LAST TIME I POSTED about the MTV Video Music Awards. More than any other force, the music video is responsible for shrinking pop music from an art in its own right, into mere background material for dazzling imagery and fancy filmwork. Accordingly, the VMAs provide an annual snapshot of the decline of pop music, largely since the late '90s. Some of the worst trends in our video-driven pop culture, in my book:
10) Timbaland, Neptunes, and Lil Jon producing everything
8) Simpering whiny-boy vocals in R & B
7) Female artists obliged to sing angry-bitch man-dissing songs
6) Every R &B single using the same drum sounds and synths borrowed from trance music
5) Hip-hop replaced by snap rap
4) Abandonment of chords and chord progressions (this was actually deteriorating in the mid-90s but has really hit rock bottom in the last 10 years)
3) Abandonment of melody (Covering a 2-or 3-note range in an entire song barely qualifies as melody.)
2) The loudness wars, -- leading to fatiguing all-loud-all-the-time recordings, lacking space and dynamic and emotional range. *
* I mean, have you listened to anything on vinyl lately? Check out anything from the '60s, '70s, '80s, even '90s, and compare with stuff released in the last decade. This digitally laser-polished, glossy-finished, over-compressed, up-in-your face, all-loud-all-the-way-through sound that's been going on in pop and rock music for the last several years is nice as an occasional effect to signal "this is some extreme shit -- check it out." But any extreme effect used all the time becomes fatiguing. Especially when it's on every fricking song.

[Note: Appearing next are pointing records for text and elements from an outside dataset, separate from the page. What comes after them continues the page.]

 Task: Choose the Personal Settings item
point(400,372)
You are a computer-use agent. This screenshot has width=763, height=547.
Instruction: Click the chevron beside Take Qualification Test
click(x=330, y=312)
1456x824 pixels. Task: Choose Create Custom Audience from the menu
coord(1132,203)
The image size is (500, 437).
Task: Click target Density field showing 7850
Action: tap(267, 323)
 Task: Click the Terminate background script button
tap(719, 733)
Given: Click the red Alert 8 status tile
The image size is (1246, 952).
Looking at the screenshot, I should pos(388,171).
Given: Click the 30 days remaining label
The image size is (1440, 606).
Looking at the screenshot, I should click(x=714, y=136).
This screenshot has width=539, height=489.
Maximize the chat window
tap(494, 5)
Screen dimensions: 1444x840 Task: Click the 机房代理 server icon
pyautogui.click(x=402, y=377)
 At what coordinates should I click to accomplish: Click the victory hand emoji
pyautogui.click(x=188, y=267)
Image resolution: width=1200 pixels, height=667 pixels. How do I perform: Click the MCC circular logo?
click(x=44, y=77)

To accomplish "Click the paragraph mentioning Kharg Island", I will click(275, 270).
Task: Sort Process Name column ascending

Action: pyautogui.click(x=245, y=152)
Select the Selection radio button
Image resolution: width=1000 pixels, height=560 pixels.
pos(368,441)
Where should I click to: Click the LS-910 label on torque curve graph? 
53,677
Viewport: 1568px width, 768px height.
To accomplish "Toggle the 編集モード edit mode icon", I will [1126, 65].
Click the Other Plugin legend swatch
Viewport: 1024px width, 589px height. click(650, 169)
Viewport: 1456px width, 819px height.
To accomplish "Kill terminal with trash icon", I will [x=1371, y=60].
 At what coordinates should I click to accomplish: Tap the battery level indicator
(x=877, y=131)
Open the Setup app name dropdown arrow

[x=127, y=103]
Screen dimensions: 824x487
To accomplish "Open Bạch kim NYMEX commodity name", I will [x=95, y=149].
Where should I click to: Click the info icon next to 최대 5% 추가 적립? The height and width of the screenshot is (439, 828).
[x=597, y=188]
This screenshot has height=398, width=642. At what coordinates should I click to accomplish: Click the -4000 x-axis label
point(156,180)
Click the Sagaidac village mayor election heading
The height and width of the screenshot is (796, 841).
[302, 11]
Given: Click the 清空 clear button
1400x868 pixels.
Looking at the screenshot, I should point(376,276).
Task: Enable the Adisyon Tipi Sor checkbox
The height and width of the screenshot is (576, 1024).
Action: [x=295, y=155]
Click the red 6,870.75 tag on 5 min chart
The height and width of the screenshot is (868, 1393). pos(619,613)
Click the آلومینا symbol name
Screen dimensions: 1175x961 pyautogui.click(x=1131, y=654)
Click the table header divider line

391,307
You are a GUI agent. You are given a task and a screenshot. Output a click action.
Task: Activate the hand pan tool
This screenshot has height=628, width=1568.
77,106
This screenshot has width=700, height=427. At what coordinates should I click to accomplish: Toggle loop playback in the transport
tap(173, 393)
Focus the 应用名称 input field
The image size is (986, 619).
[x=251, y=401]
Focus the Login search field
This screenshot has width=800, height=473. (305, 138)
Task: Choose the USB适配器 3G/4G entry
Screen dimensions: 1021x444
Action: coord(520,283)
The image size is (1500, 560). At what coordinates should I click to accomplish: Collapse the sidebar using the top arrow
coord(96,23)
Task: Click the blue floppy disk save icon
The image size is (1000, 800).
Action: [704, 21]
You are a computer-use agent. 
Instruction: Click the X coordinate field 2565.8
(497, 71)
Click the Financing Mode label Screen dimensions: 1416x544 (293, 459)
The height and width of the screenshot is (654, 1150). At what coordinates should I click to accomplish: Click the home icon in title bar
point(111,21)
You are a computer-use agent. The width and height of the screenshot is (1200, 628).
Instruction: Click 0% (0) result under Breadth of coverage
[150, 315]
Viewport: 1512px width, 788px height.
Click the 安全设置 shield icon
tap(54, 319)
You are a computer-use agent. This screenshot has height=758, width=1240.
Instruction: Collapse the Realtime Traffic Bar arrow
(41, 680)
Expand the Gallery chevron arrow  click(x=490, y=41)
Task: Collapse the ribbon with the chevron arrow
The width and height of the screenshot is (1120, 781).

The other day I was listening to Frankie Valli's "Grease" and some '70s Hall & Oates stuff, like "Bigger Than Both of Us." What a reminder of how refreshing it was when recordings allowed space -- space for loud and quiet, for surprises. You remember how good the sizzle of a high hat sounds against a mellow background that's not all up in your face. You know. Percussion? Remember that?